Every entry needs to be reproduced exactly.

RECORDS PROVIDED section start

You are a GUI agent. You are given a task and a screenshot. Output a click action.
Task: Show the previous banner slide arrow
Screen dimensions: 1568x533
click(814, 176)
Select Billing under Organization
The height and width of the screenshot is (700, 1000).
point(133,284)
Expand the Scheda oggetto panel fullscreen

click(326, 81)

RECORDS PROVIDED section end

### OUTPUT FOR THIS EXERCISE
You are a GUI agent. You are given a task and a screenshot. Output a click action.
Task: Show the previous banner slide arrow
Screen dimensions: 1568x533
click(814, 176)
Select Billing under Organization
The height and width of the screenshot is (700, 1000).
point(133,284)
Expand the Scheda oggetto panel fullscreen

click(326, 81)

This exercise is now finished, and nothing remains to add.